Царь носит венец, скипетр, пурпурную мантию, составляющие принадлежности богов. У него есть стража, которая его охраняет. В его распоряжении все средства принуждения, чтобы заставить смириться непокорных. Но следует обратить внимание на то, что доказывая действенность власти, эти ее средства гораздо меньше способны объяснить ее. Ибо чем больше их рассматривают как могущественные и способные порабощать, чем больше выявляют причины, по которым их боятся, тем больше отказываются объяснять, каковы же мотивы услужливости и покорности3.

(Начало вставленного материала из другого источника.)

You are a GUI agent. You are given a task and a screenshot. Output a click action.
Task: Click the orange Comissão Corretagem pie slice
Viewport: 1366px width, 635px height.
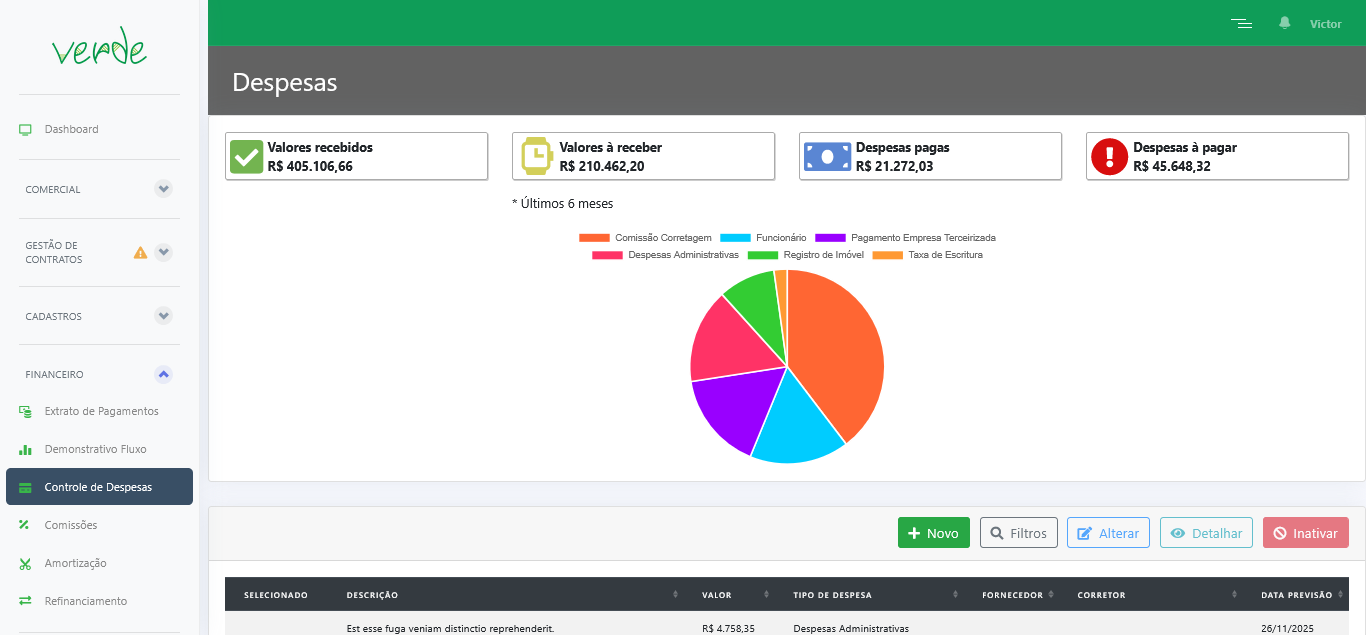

Э. Кассирер полагал, что именно двойственный характер сакрального выражен в представлении его как чего-то привычного, защищенного и, одновременно, чего-то недоступного; при этом священное, отделяясь от профанного, не просто отталкивается от него, но и поступательно пронизывает его, и в этом противопоставлении оно сохраняет свою «способность структурировать то, что ему противопоставлено. Общее понятие табу и конкретные множества отдельных табу-предписаний знаменуют первые шаги на пути такого структурирования»4.

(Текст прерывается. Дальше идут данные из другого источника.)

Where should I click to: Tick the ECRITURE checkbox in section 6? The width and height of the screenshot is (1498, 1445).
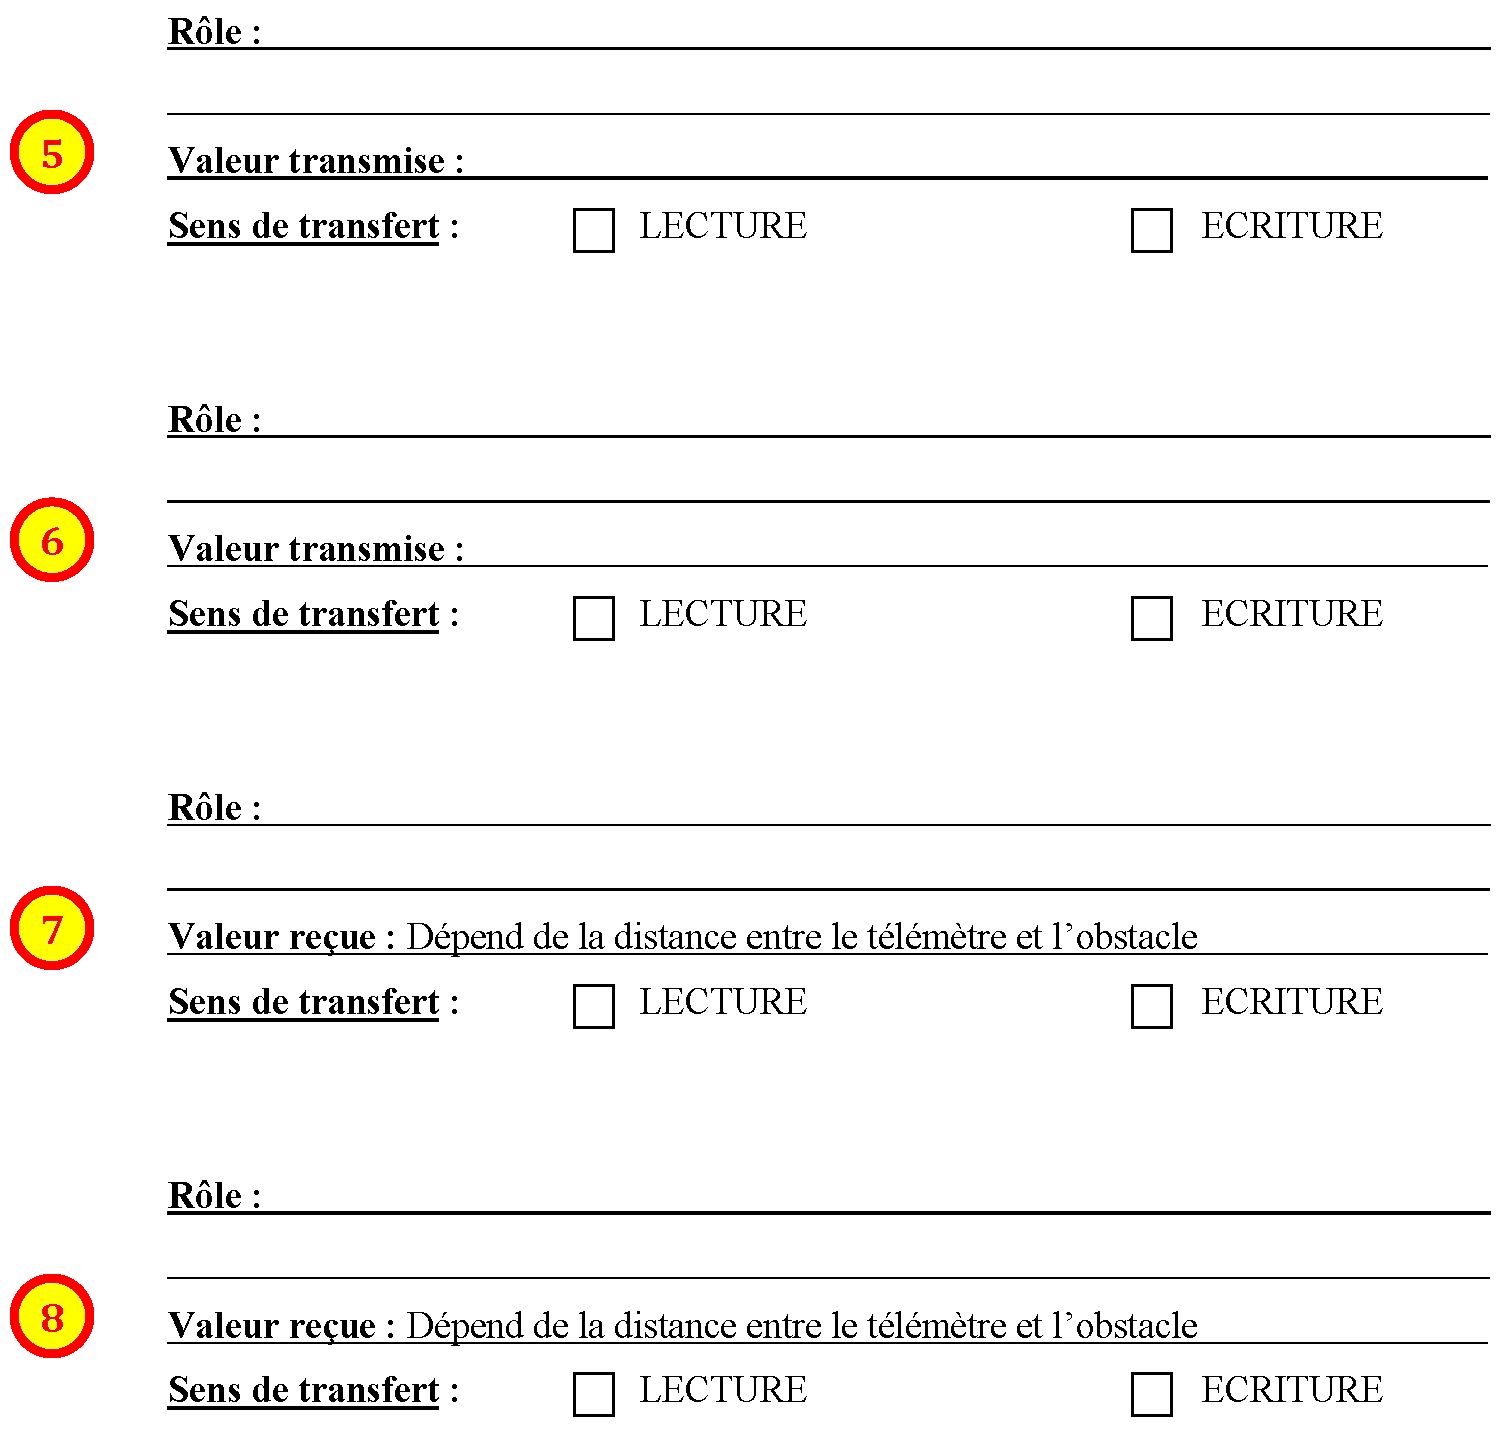[x=1151, y=618]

Например, совмещение святости и власти — один из тех элементов, которые в ряду многих других связывают учение Заратуштры с его индоиранской основой и напоминают о родстве двух соседствующих культур. Ахурамазда фактически порождает властный принцип и наделяет его священным смыслом. Он также является источником хварно — божественного начала, обеспечивающего реализацию царской власти. Созвучная действию вселенского закона и его хранителей — верховных богов — предопределенность социального порядка свыше, сакральный характер власти отмечается в «Артхашастре»: «Варуна является тем, кто наказывает царей, незаконно поступающих с людьми» (ЬХХХУШ, 13)5.

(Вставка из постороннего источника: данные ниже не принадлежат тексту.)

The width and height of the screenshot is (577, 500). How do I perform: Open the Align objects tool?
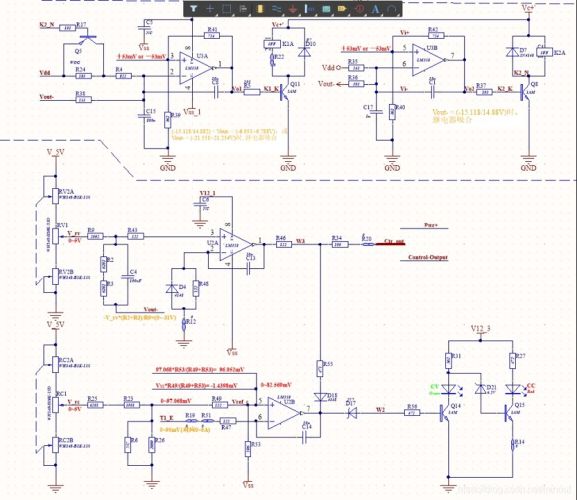(243, 8)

М. Элиаде утверждает, что уже с самого раннего времени пребывания Ариев на территории Индостана одним из важнейших символов божественной власти был бином Митра-Варуна как антагонистическая пара и взаимодополняющая оппозиция6. Взаимодополняемость и наделенность противоположными качествами, на наш взгляд, служат свидетельством понимания ариями власти как всеохватной, всепроницающей и выражаемой в неограниченном количестве разнообразных феноменов. За фигурами правителя и его подчиненных, старательно выполняющих свои должностные обязанности и предписания, в который раз отчетливо вырисовывается неумолимый «рита» — закон существования Космоса, перед которым все равны.
2013, т. 13, № 2
195
краткие сообщения
В судебной практике данный принцип иллюстрируется запретом для правителя вносить в проходящие процессы элементы волевого управления, поскольку сам монарх, как и еще ряд категорий членов общества, является надмирной фигурой.
Следует заметить, что власти не существует без того, на кого направлена власть — на подданных, на рабов, на подчиненных. Так, раб существует для царя-бога, именно в нем заключена его жизненная сила. Вертикальная соотнесенность и освященность горизонтальных связей между рабами в отличие от первобытного ритуала была выходом к индивидуальному существованию. В пределе каждый раб предстоял перед своим фараоном, держал перед ним отчет, исполнял его волю и не мог не ощущать себя какой-то долей сознания существующим один на один с царем-богом. Всем одновременно соотне-стись с одним можно только как его тело и орудие. Ощущение же царя-бога как своей души вело к пробуждению собственной индивидуальной жизни.
И здесь главное в отношениях раба и царя, подданного и власти — беспрекословное подчинение. Действительно, какого бы рода ни была власть — светской, военной или религиозной — она существует лишь как следствие согласия с нею.
Как хорошо показал Ла Боэси, рабство бывает только добровольным: у тирана для надзора за людьми есть только их же глаза и уши, а для их угнетения — только их же руки, которые они отдают ему на службу. Парадокс власти заключен в этом важном взаимоотношении повелеваемого с повелителем. Религиозное сознание обожествляет источник власти: преимущество, авторитет, некое таинственное влияние (ascendant), которым обладает повелитель, не связывается с личными его достоинствами. Оно выступает как прерогатива, неотъемлемо присущая некоторой социальной функции — устойчивой, самоочевидной, окруженное почетом и страхом.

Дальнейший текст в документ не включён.